Advanced lightweight materials are increasingly being incorporated into new vehicle designs by automakers to enhance performance and assist in complying with increasing requirements of corporate average fuel economy standards. To assess the primary energy and carbon dioxide equivalent (CO2e) implications of vehicle designs utilizing these materials, this study examines the potential life cycle impacts of two lightweight material alternative vehicle designs, i.e., steel and aluminum of a typical passenger vehicle operated today in North America.

LCA for three common alternative lightweight vehicle designs are evaluated: current production ("Baseline"), an advanced high strength steel and aluminum design ("LWSV"), and an aluminum-intensive design (AIV). This study focuses on body-in-white and closures since these are the largest automotive systems by weight accounting for approximately 40% of total curb weight of a typical passenger vehicle. Secondary mass savings resulting from body lightweighting are considered for the vehicles' engine, driveline and suspension.

A "cradle-to-cradle" life cycle assessment (LCA) was conducted for these three vehicle material alternatives. LCA methodology for this study included material production, mill semi-fabrication, vehicle use phase operation, and end-of-life recycling. This study followed international standards ISO 14040:2006 [1] and ISO 14044:2006 [2], consistent with the automotive LCA guidance document currently being developed [3].
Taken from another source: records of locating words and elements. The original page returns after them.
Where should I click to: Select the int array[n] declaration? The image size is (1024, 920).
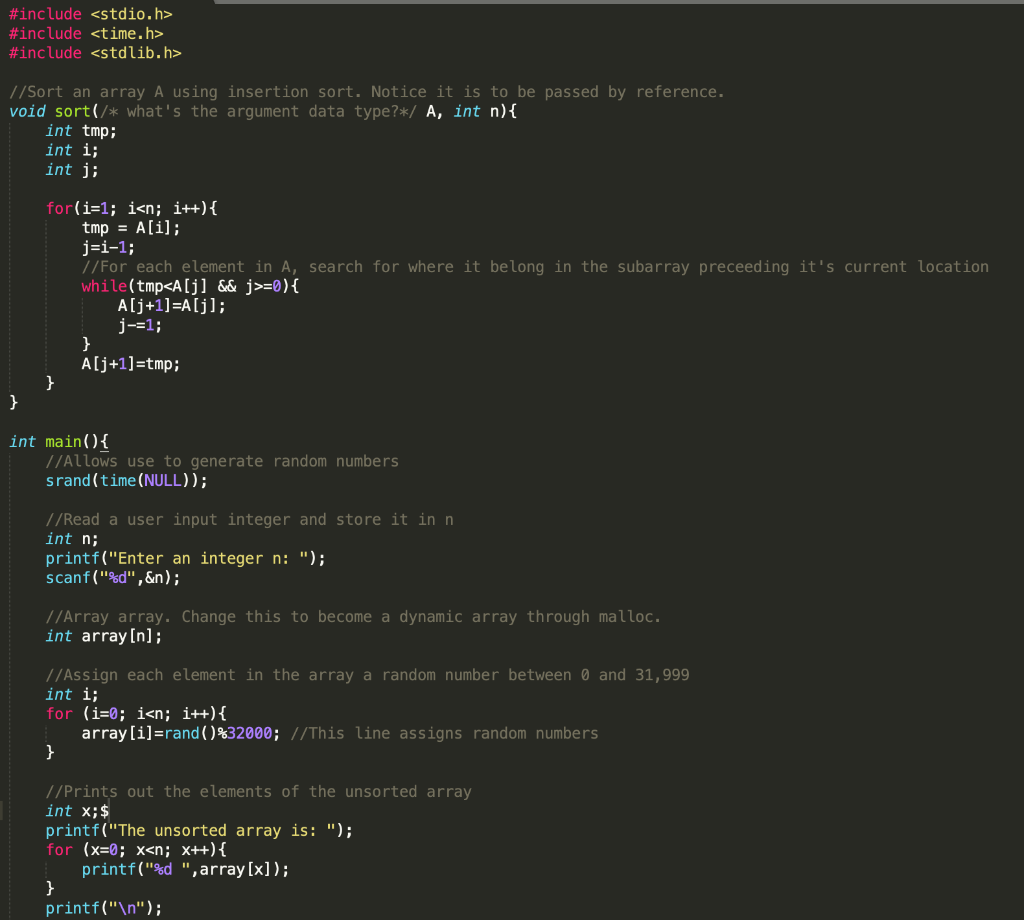click(x=95, y=635)
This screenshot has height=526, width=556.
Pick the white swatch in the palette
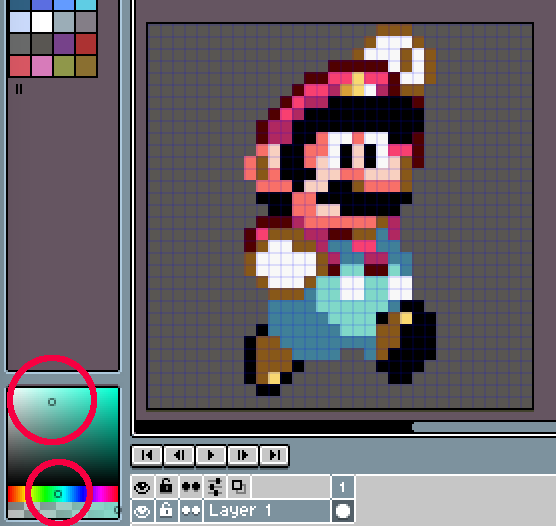(x=42, y=22)
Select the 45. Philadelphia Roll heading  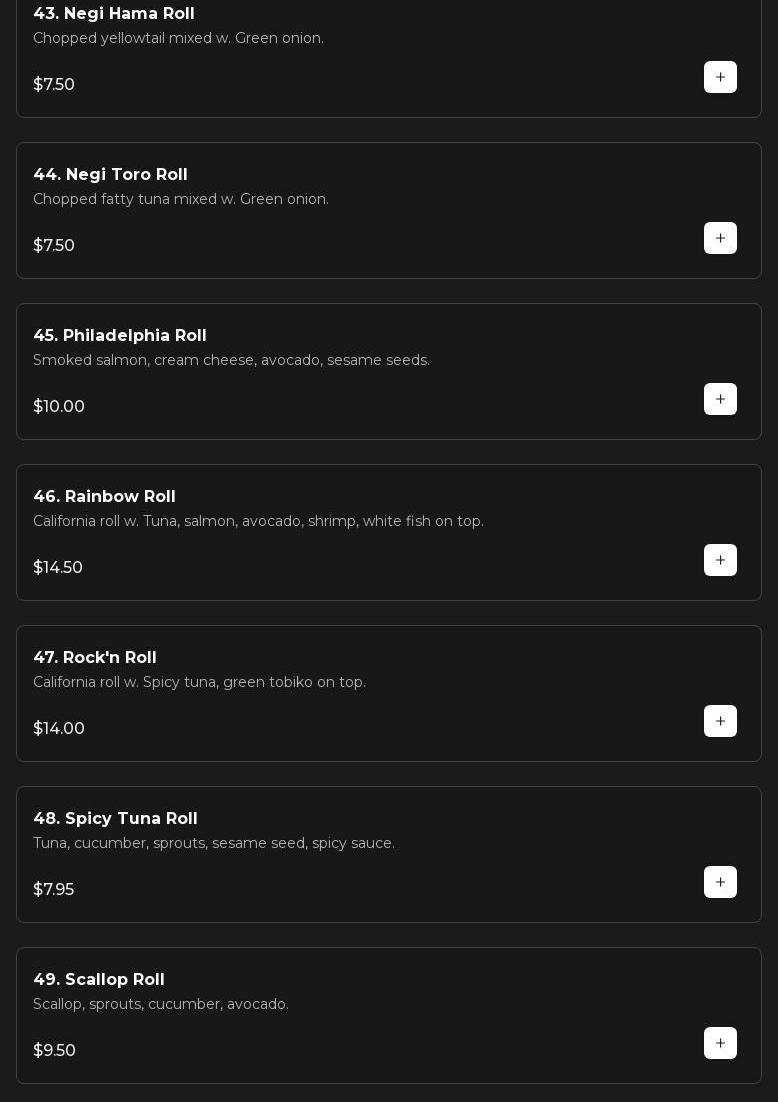tap(119, 335)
Vehicle use phase mass reduction was found to account for over 90% of total vehicle life cycle energy and CO2e emissions. The AIV design achieved mass reduction of 25% (versus baseline) resulting in reductions in total life cycle primary energy consumption by 20% and CO2e emissions by 17%. Overall, the AIV design showed the best breakeven vehicle mileage from both primary energy consumption and climate change perspectives.